Dal Blog di Enrico Campofreda – 20 marzo 2017
Il Newroz, l’antichissima festa del fuoco dei popoli mesopotanici, legata all’avvio della primavera e coincidente col proprio Capodanno, infiamma i già roventi rapporti fra turchi e kurdi, in una triangolazione estesa alla Germania. In questo fine settimana a Francoforte diecimila attivisti e sostenitori della comunità kurda hanno sfilato per via suscitando le ire del presidente Erdoğan.
Proprio lui, in un comizio di sostegno al sì referendario tenutosi a Istanbul, ha nuovamente sviscerato accuse a raffica alla Germania che permette cortei dove s’innalzano simboli terroristici (così definisce le bandiere del Pkk), alla “mascherata” europea che vieta a ministri turchi l’ingresso in alcuni Paesi del vecchio continente e a un’Unione che, di fatto, favorisce gli oppositori del disegno presidenzialista (la Turchia si esprimerà il 16 aprile prossimo) discriminando i sostenitori del sì.
Posizioni note, su cui la massima figura istituzionale della nazione turca interviene a perorare una causa che peraltro lo riguarda direttamente per i superpoteri introdotti dalla riforma. Solo un mese fa Erdoğan, per affrontare una tornata elettorale che parrebbe sicura ma non d’esito favorevole scontatissimo, aveva offerto un segnale di moderazione. La recente alleanza col partito nazionalista (Mhp) gli ha garantito i voti parlamentari per far passare i 18 emendamenti costituzionali, e lo stesso partito di Bahçeli porrà buona parte del suo elettorato a sostegno del sì referendario.
Eppure il leader islamico aveva suggerito, a sé e a qualche testa calda muscolare dell’Akp che a dicembre s’era scazzottata nell’emiciclo coi colleghi repubblicani, di tenere bassi i toni. Però gli eventi gli hanno preso la mano. Si sa quanto l’uomo del destino turco tenga al proprio ruolo internazionale e vederlo sminuito, attaccato o addirittura infangato viene da lui inteso come un affronto insopportabile.
Da qui le dichiarazioni al veleno sul mai cancellato nazismo che animerebbe lo spirito tedesco, sulla xenofobia razzista (peraltro vera) di certa politica olandese e di altri membri d’Europa, lesiva del rispetto di culture e culti differenti.

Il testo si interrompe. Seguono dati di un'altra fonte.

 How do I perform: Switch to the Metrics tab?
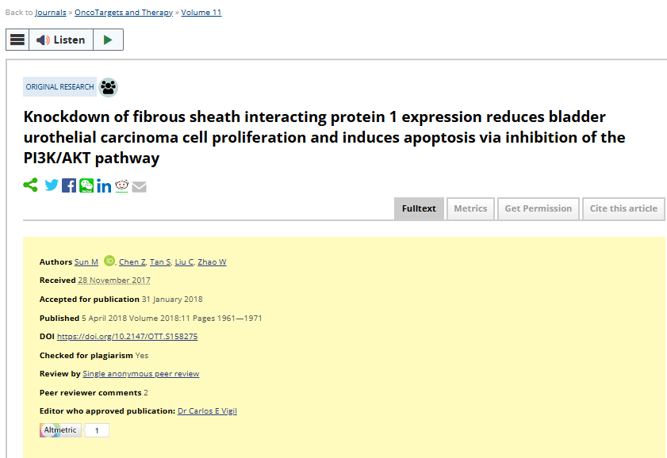tap(470, 208)
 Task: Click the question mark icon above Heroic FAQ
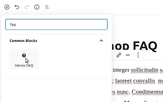(x=24, y=55)
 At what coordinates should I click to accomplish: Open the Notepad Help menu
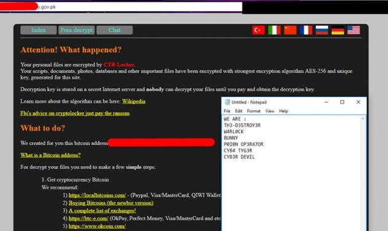283,111
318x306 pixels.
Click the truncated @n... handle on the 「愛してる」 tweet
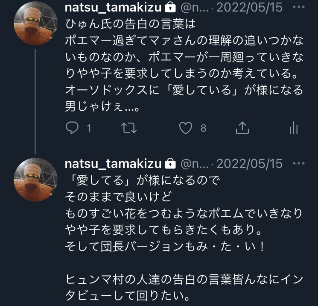[194, 164]
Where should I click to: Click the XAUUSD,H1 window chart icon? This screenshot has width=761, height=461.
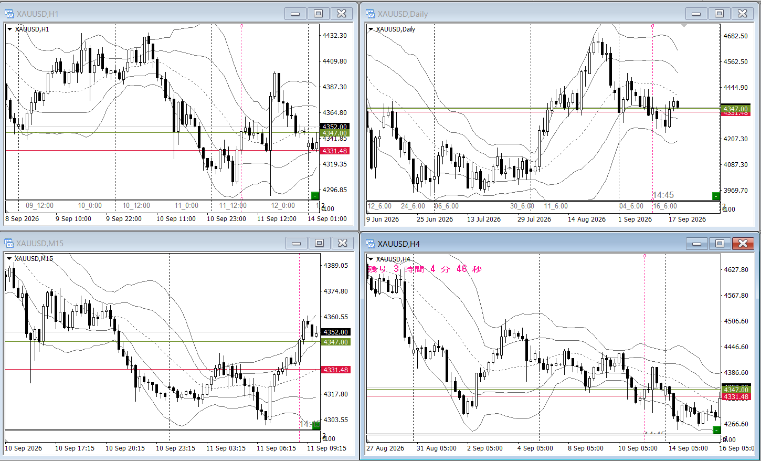9,14
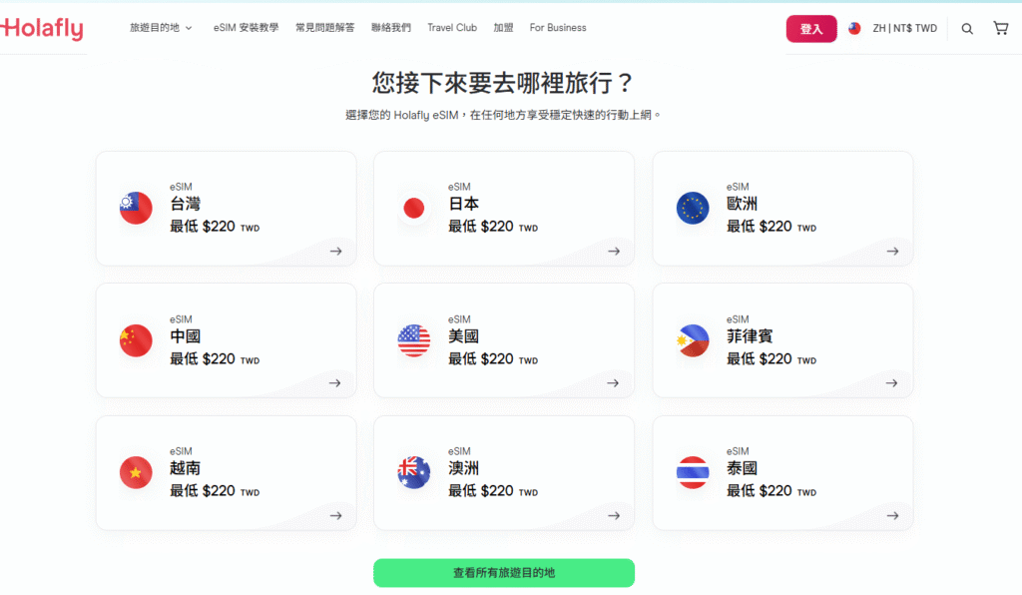This screenshot has height=595, width=1022.
Task: Click the arrow on the 中國 eSIM card
Action: click(335, 383)

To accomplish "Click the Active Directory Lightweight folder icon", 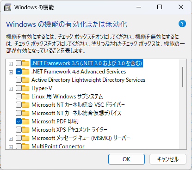I will [25, 80].
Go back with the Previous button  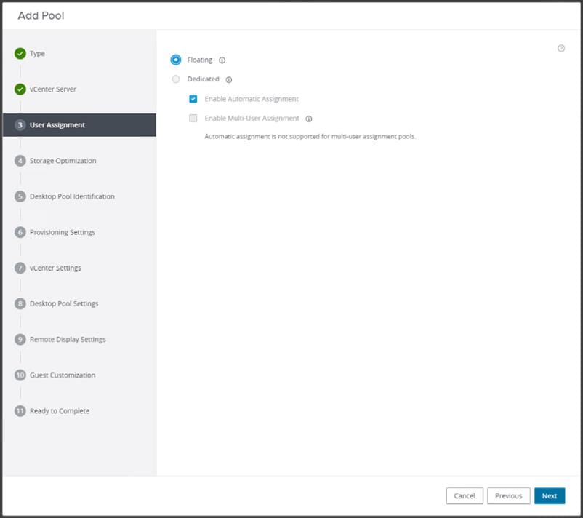tap(508, 496)
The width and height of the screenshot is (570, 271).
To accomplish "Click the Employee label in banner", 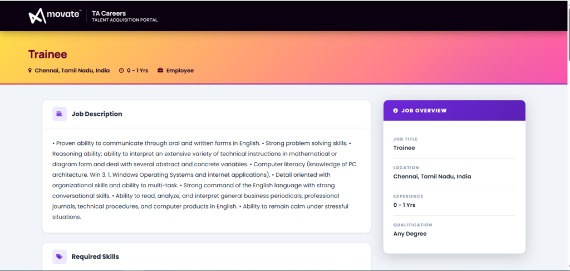I will [x=180, y=71].
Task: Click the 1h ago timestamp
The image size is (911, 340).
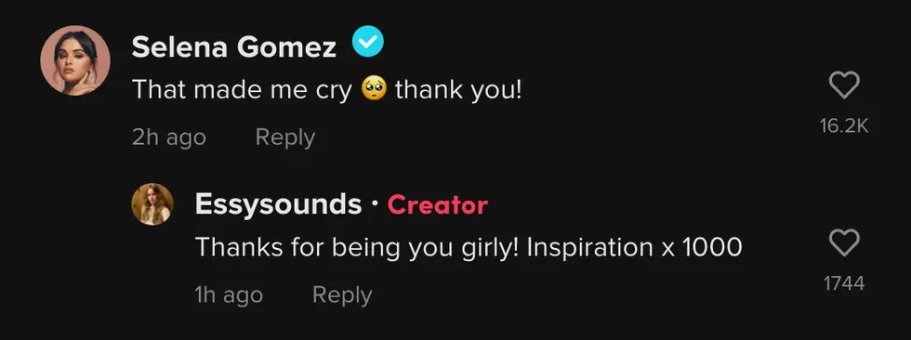Action: pos(229,294)
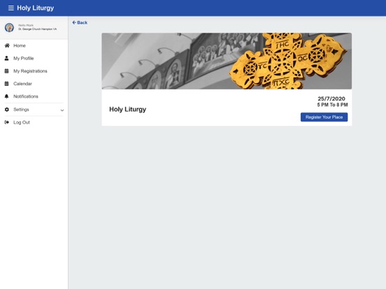This screenshot has height=289, width=386.
Task: Open the hamburger menu icon
Action: (x=10, y=8)
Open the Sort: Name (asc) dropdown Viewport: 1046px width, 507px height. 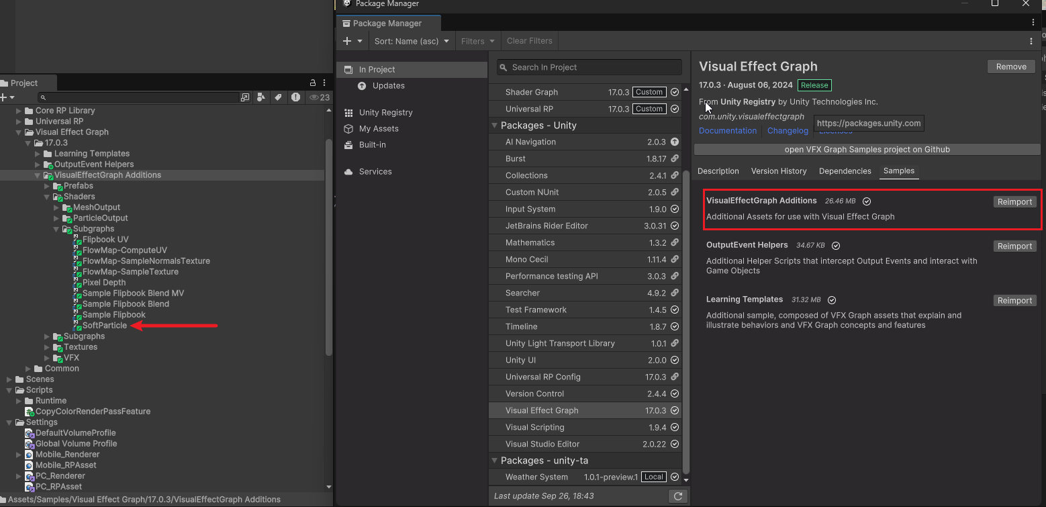click(412, 41)
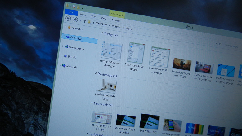Open the recent locations dropdown arrow

pos(80,20)
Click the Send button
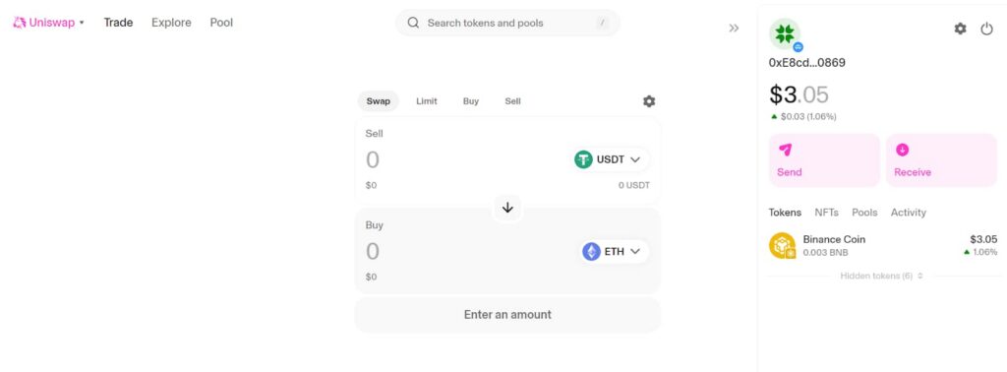 point(824,160)
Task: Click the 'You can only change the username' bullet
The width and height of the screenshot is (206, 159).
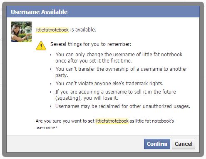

Il riferimento alla tradizione ottomana e all’Islam sono impliciti. L’enfasi con cui, poi, ieri ha additato tolleranza e, addirittura sostegno, al terrorismo del Pkk da parte tedesca per la presenza dell’effige di Öcalan sugli stendardi kurdi è chiaramente pretestuosa, ma rientra nel braccio di ferro rilanciato contro l’Ue in questa fase politica.

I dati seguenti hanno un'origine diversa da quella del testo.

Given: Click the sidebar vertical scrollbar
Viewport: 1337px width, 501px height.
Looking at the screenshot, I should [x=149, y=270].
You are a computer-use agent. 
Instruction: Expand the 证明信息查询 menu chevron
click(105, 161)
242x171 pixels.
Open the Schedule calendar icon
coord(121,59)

A poco più di tre settimane dal voto Erdoğan pensa solo a incamerare un successo che può avere una doppia valenza. In politica interna rafforza se stesso, il suo clan, la propria interpretazione dell’Akp rispetto a ex sodali messi fuori gioco e gli fa ottenere un autoritarismo legale che neppure Atatürk aveva conseguito. I detrattori parlano di dittatura, una rievocazione di fenomeni recenti e tragicamente passati che tendono a non tramontare, specie con la palese crisi vissuta dal sistema parlamentare capitalistico.